Watts argues this is a grand illusion. The ego is a useful fiction, a temporary role, not a fundamental reality. Think of it like a chronic mental cramp. It’s the sensation of a "thinker" behind your thoughts, a "feeler" separate from your feelings. The philosopher David Hume famously looked inside himself for this permanent "self." He found only a stream of perceptions: heat, cold, love, anger. There was no single entity in charge. The ego, Watts suggests, is just a habit of thought, a social role we are conditioned to play.
This illusion has a huge cost. It leads us to believe we must constantly control ourselves and the world. The belief in conscious control is an arrogant and dangerous fallacy. We see nature as a chaotic system to be conquered. We see our own bodies and emotions as unruly subjects to be disciplined. This "progressive" mindset is always focused on the future. We work for the leisure it will buy. We rush through experiences to get to the "good part." The result is a life of constant dissatisfaction. We are always chasing a future that never quite delivers, because we've disowned the present moment where life actually happens.

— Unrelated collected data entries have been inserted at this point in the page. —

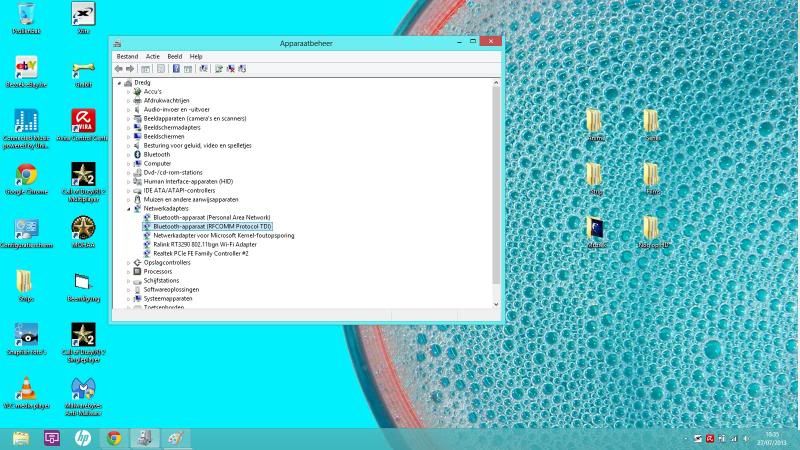Open the Bestand menu
The height and width of the screenshot is (450, 800).
(x=127, y=57)
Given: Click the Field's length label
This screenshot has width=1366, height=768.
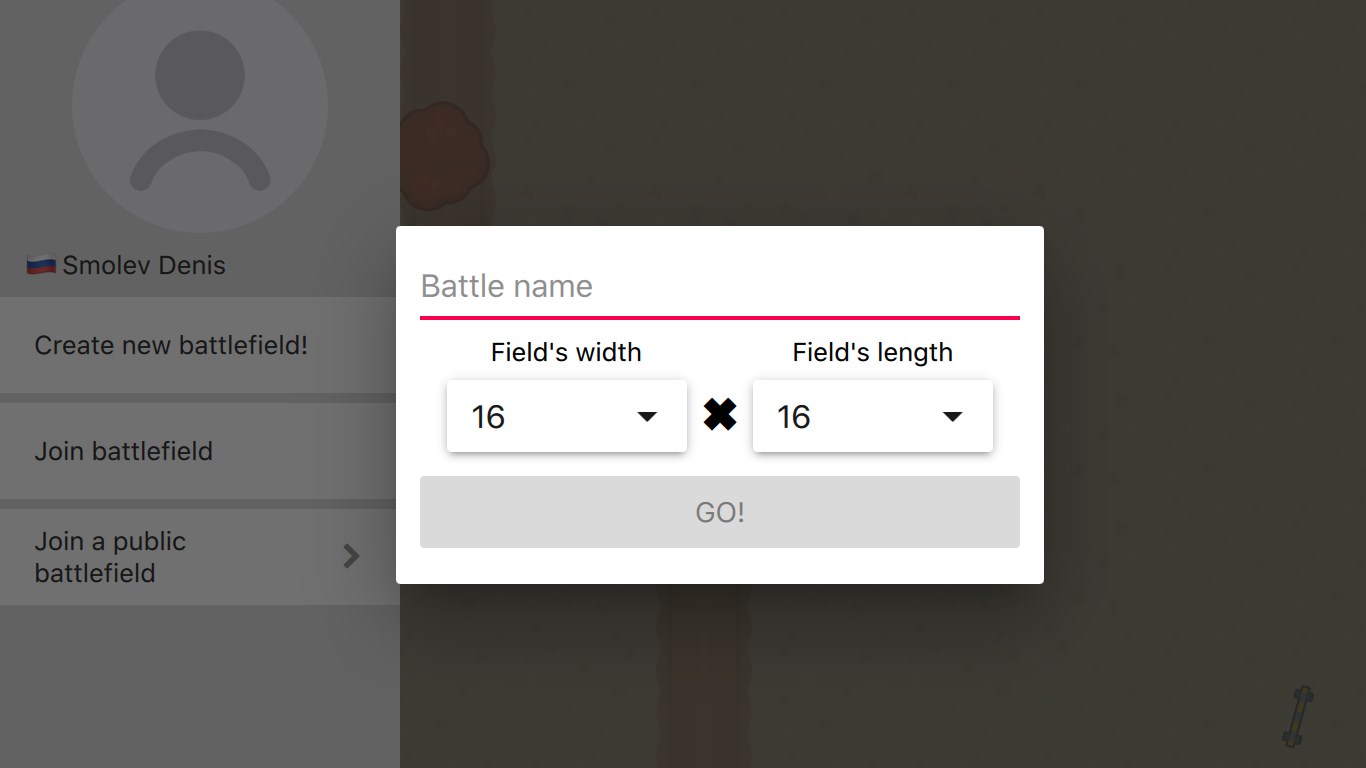Looking at the screenshot, I should click(872, 352).
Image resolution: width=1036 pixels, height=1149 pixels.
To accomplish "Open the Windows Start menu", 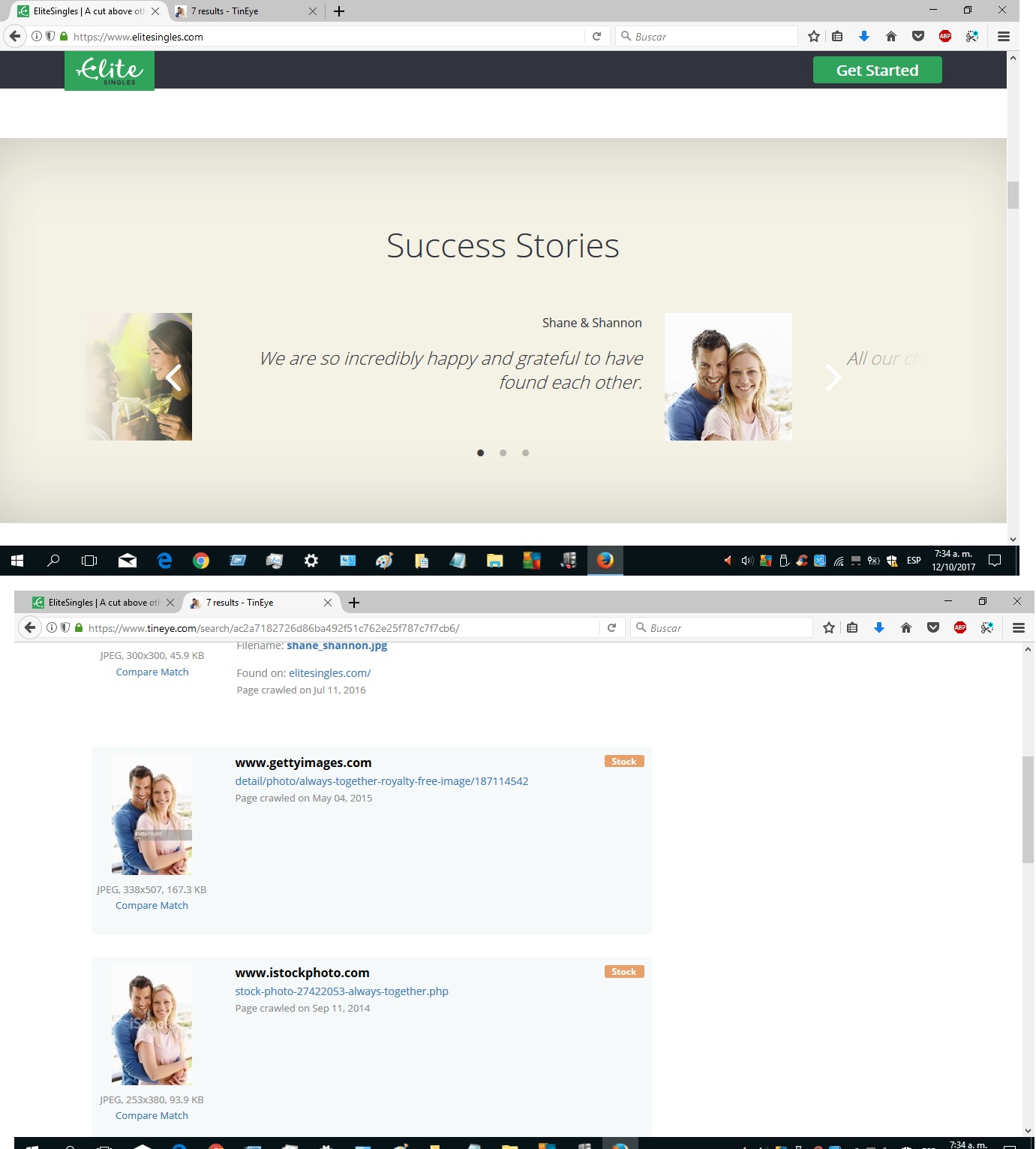I will (x=17, y=560).
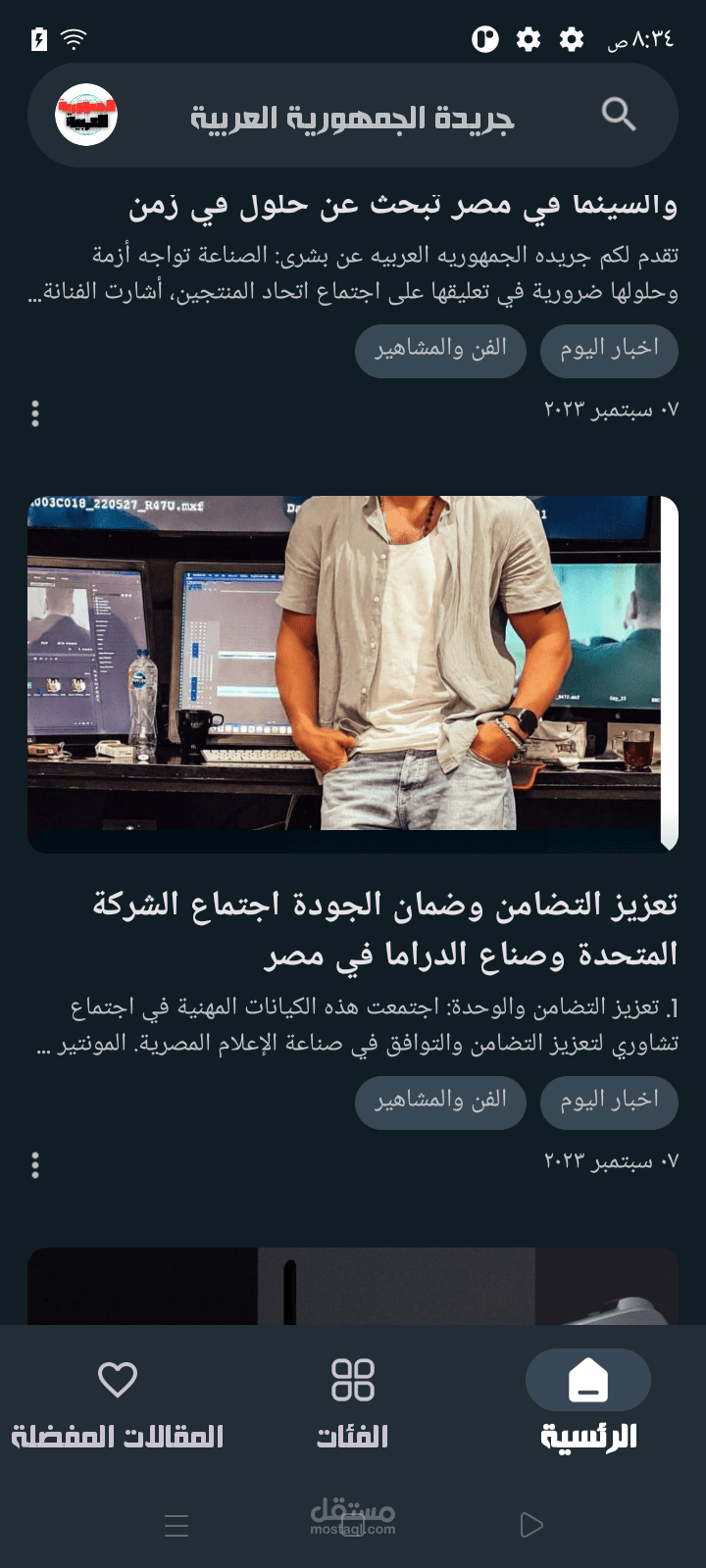Screen dimensions: 706x1568
Task: Open article headline والسينما في مصر تبحث
Action: tap(403, 205)
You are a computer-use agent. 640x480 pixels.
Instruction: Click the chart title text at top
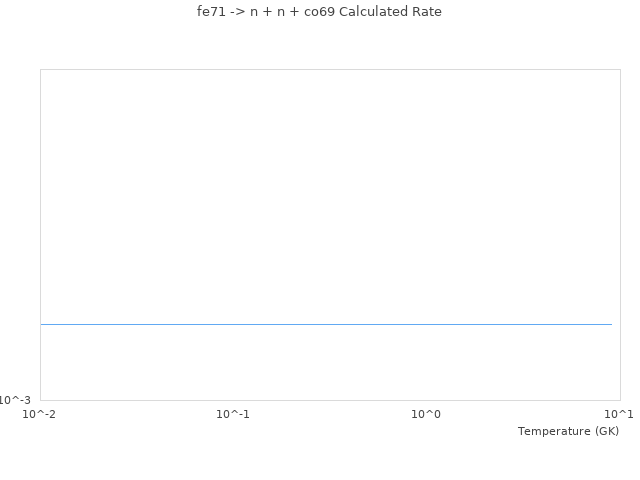(319, 12)
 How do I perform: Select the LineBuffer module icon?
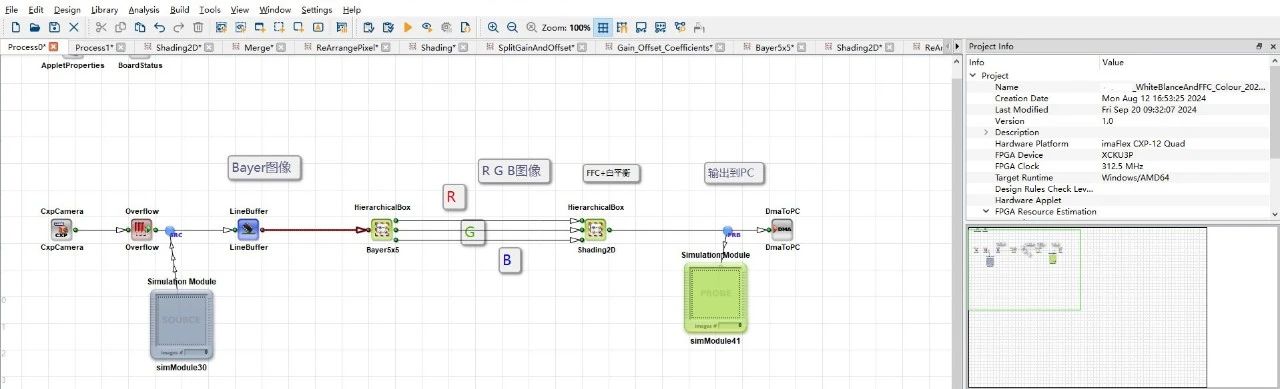(x=248, y=230)
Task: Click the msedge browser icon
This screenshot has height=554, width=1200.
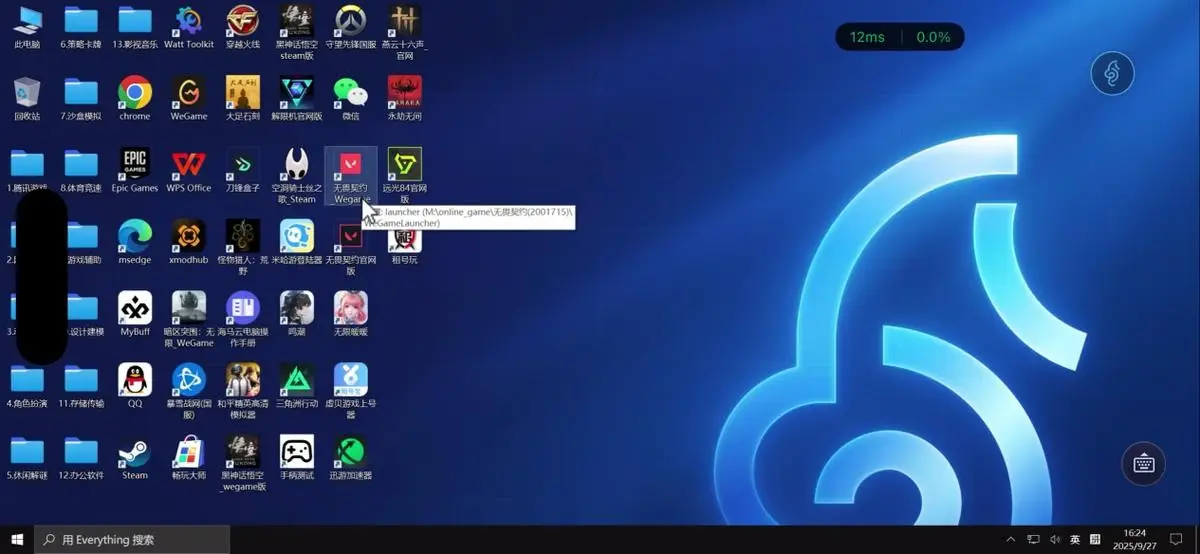Action: (x=135, y=237)

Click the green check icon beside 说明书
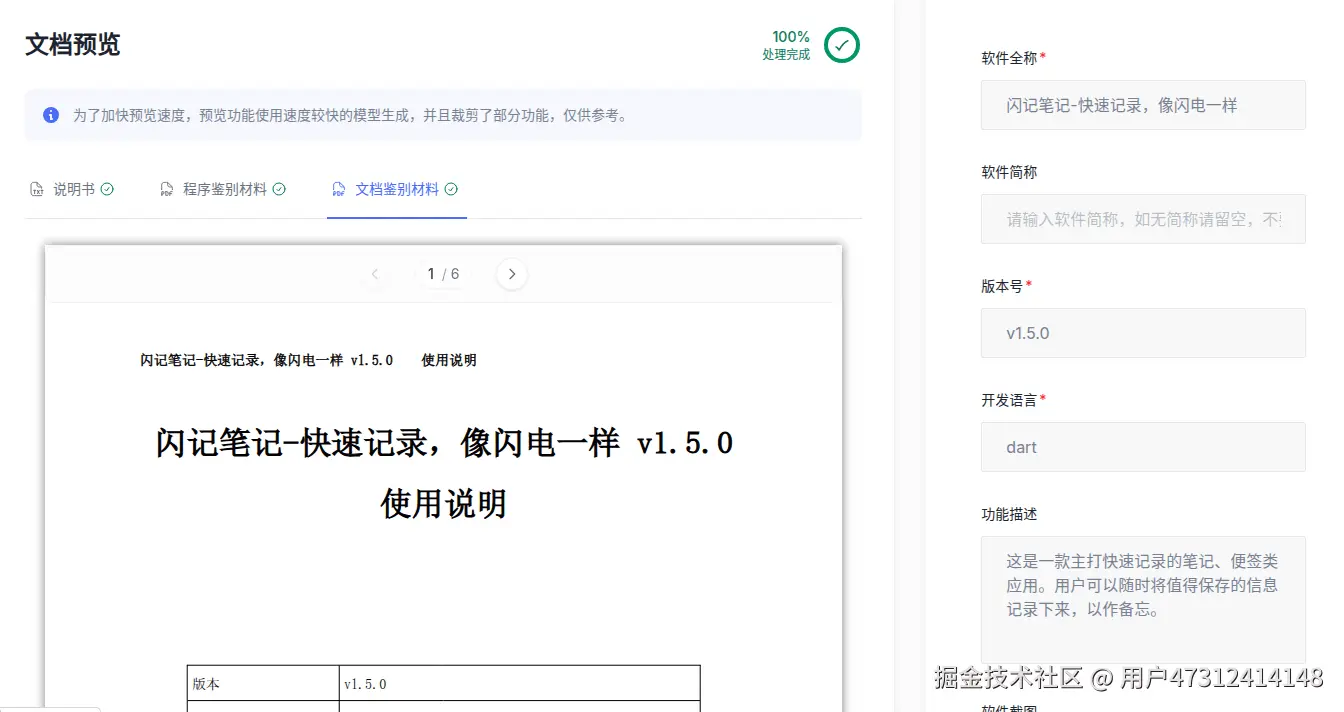(106, 188)
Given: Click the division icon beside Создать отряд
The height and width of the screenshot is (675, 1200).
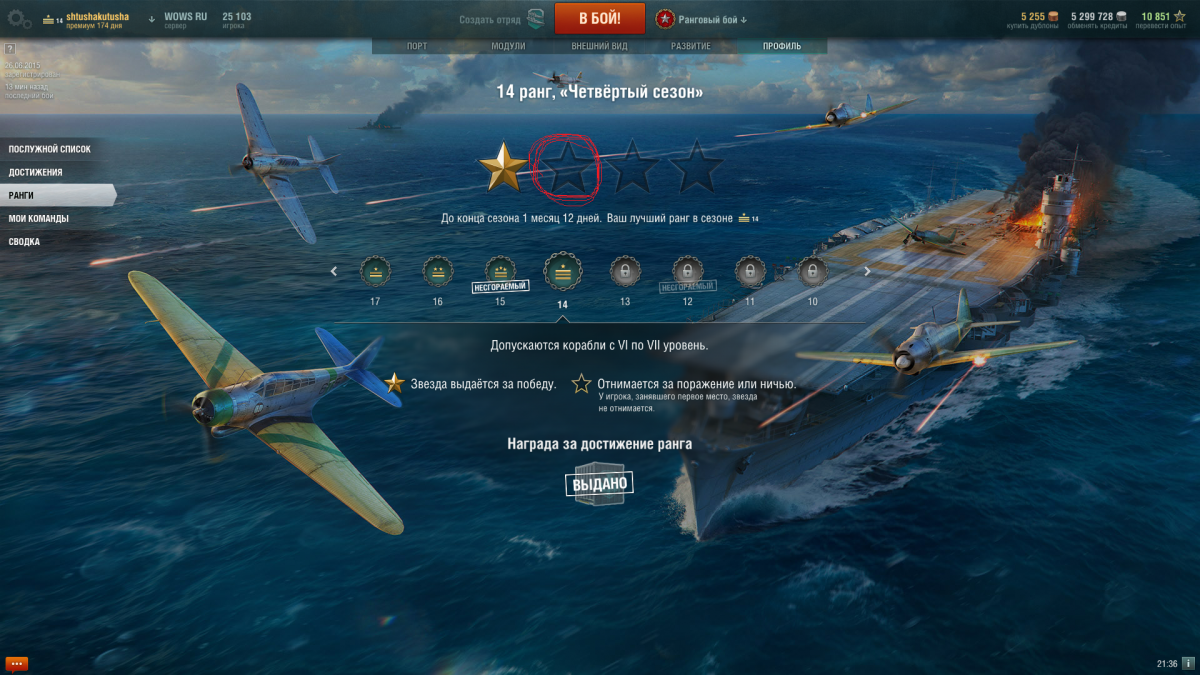Looking at the screenshot, I should pyautogui.click(x=536, y=18).
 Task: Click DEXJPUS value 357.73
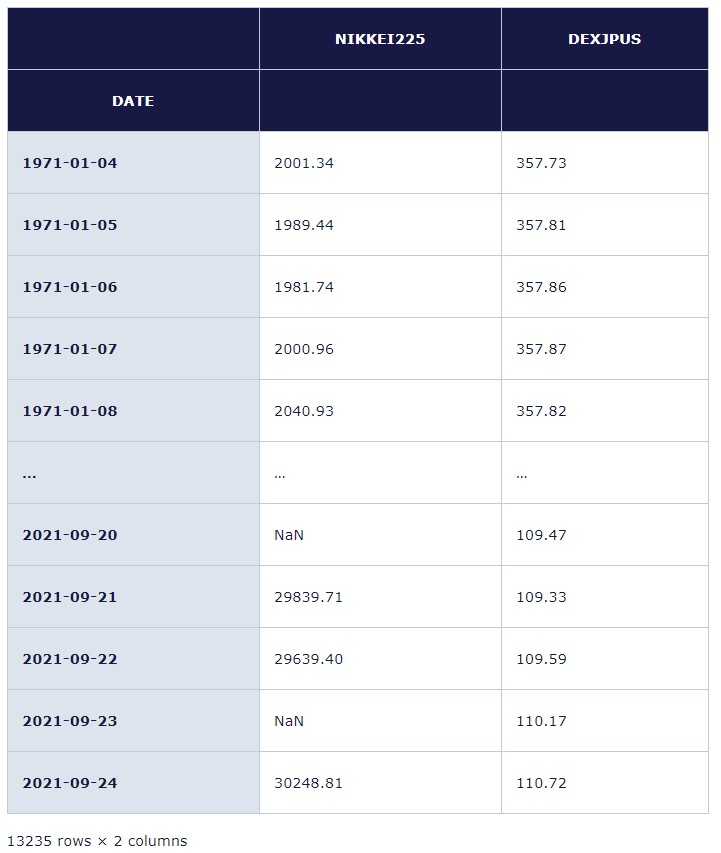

So what's the alternative? It isn't to descend into chaos. Instead, true strength comes from softness, yielding, and spontaneous awareness. Watts points to the Taoist concept of tzu-jan, which means "of itself so," or spontaneity. This is about acting with the effortless grace of a master craftsman, a dancer, or an athlete. They operate from a place of "feel," an intuitive, holistic knowledge that bypasses the straining ego. This is a wider, more inclusive style of awareness that perceives the unity of things rather than just their separation.
Module 2: The Dance of Opposites
Now we can explore how this illusion of separation poisons our understanding of the world, especially the relationship between masculine and feminine. Watts observes that Western thought creates a symbolic hierarchy. Spirit, mind, and order are coded as "masculine." Nature, body, and spontaneity are coded as "feminine." This isn't just an abstract idea; it shapes our entire culture.
From this foundation, Watts reveals a powerful insight. Spirituality and sexuality are two sides of the same coin. The historical conflict between them is really a conflict between the conscious will and everything it cannot control. The ascetic who renounces sex does so to enhance conscious control. Why? Because sexuality is a prime example of biological spontaneity. It doesn't obey the ego's commands. St. Augustine wrote about the "shameful" spontaneity of the sexual organs, which move independently of the will. This shame is the ego's frustration at its own lack of control.
This leads to a crucial re-framing. The real conflict is between abstract ideas and concrete reality. Watts introduces the concept of māyā from Indian philosophy. It's often misunderstood as meaning the world is an illusion. But its root meaning is "to measure." Māyā is the mind's act of chopping reality into bits and pieces, into concepts and categories. The illusion is mistaking this mental grid for reality itself. When we pursue sexuality as an abstract idea—a goal to be achieved, a conquest, an escape—it becomes māyā. This creates the endless, fruitless cycle of puritanism and licentiousness. One represses sex, the other obsesses over it. Both are treating it as a separate "thing," not as an integrated part of life.
Ultimately, Watts argues love is the experience of a complete, non-dual relationship. It is the recognition of a pre-existing unity. He uses the metaphor of a dance. In a dance, there is only the unified pattern of the dance itself. The partners "arise mutually." You can't have a front without a back, or a top without a bottom. Likewise, the masculine and feminine principles are interdependent poles of a single reality. True intimacy is the playful, spontaneous dance between these poles.